Obama doesn't share my heritage. But as a child of mixed-race parentage and culture, surely he, too, struggled for his place in a society that has not always been welcoming to mulattos. His white family loved him, but more than an ocean separated him from his black father and relatives. I know what it's like to long for a father, having never known my own. Perhaps Obama found a surrogate black family in Trinity Church.
"Obama had to go to a church" like Trinity, says Miller. "That was part of his homecoming, part of his self-discovery."
That other African Americans and I were able to overcome seemingly insurmountable hurdles is undeniably due, in part, to Wright-like prophetic speech. Like Negro spirituals, it helped us organize, motivate and empower ourselves.
But just as spirituals eventually lost their relevance and potency as an organizing tool against discrimination -- even as they retained their historical importance in the African American cultural narrative -- so, I believe, has Wright-speak lost its place. It's harmful and ultimately can't provide healing. And it's outdated in the 21st century.
I came to this realization gradually. As I expanded my associations and experiences -- organizing in places such as San Francisco, Providence, R.I., Patterson, N.J. and Northeast Washington, meeting caring Hispanics, Asians and whites -- I came to know that we are all more alike than different. I saw that our dreams sat inside each other. All of us wanted a better America, not so much for ourselves as for our children, and their children. Achieving this meant that we had to get beyond our past segregated lives and work together, inspiring the best in ourselves -- not the bitterness and the biases.
This is Obama's message. "I believe deeply that we cannot solve the challenges of our time unless we solve them together," he said last week in a somber, historic address about race, racism and our country's future, presenting grievances on both sides: the pain and anger of blacks and the resentments of working- and middle-class whites.
Earlier, he had denounced Wright's words and dismissed the minister from his ceremonial campaign role. But in his speech he also made clear that he could no more distance himself from his former black pastor than he could from his white grandmother, both of whom are imperfect people.
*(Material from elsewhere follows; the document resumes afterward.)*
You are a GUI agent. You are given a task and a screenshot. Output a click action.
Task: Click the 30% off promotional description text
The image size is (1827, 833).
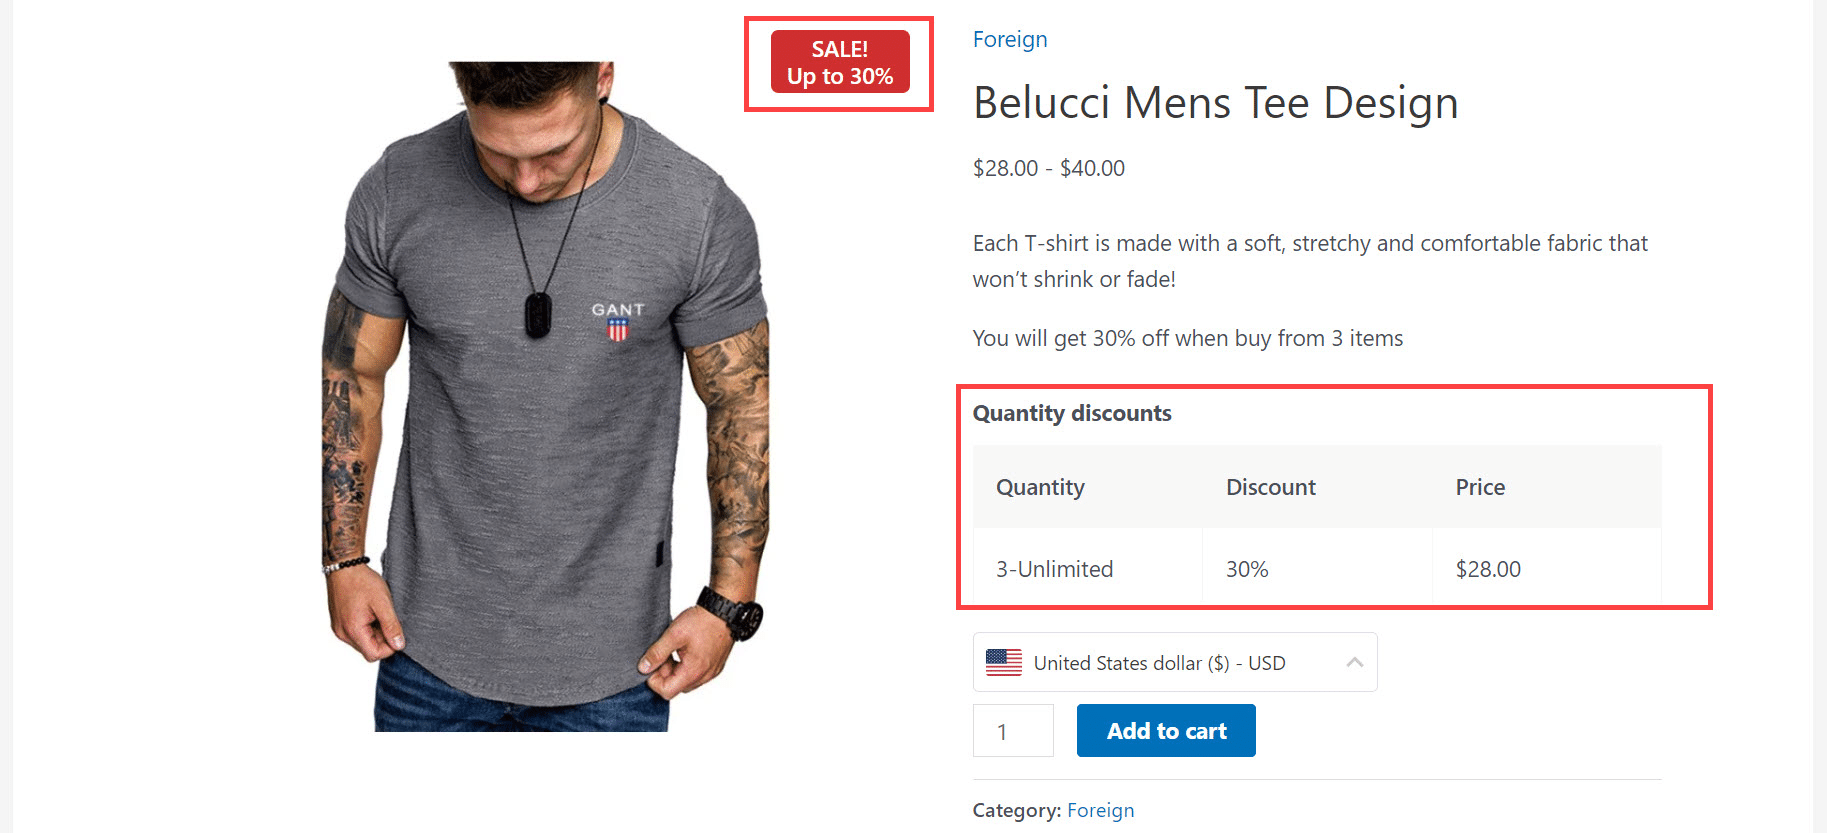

I understand this sentiment. I have not removed myself from people in my community who continue to rely on Wright-speak. We simply engage in debates. But their numbers are diminishing. More and more African Americans are coming to understand what we have in common with other Americans. Whites, Hispanics and Asians seem to be going through similar metamorphoses. What else can account for the surprising support Obama has received among non-blacks?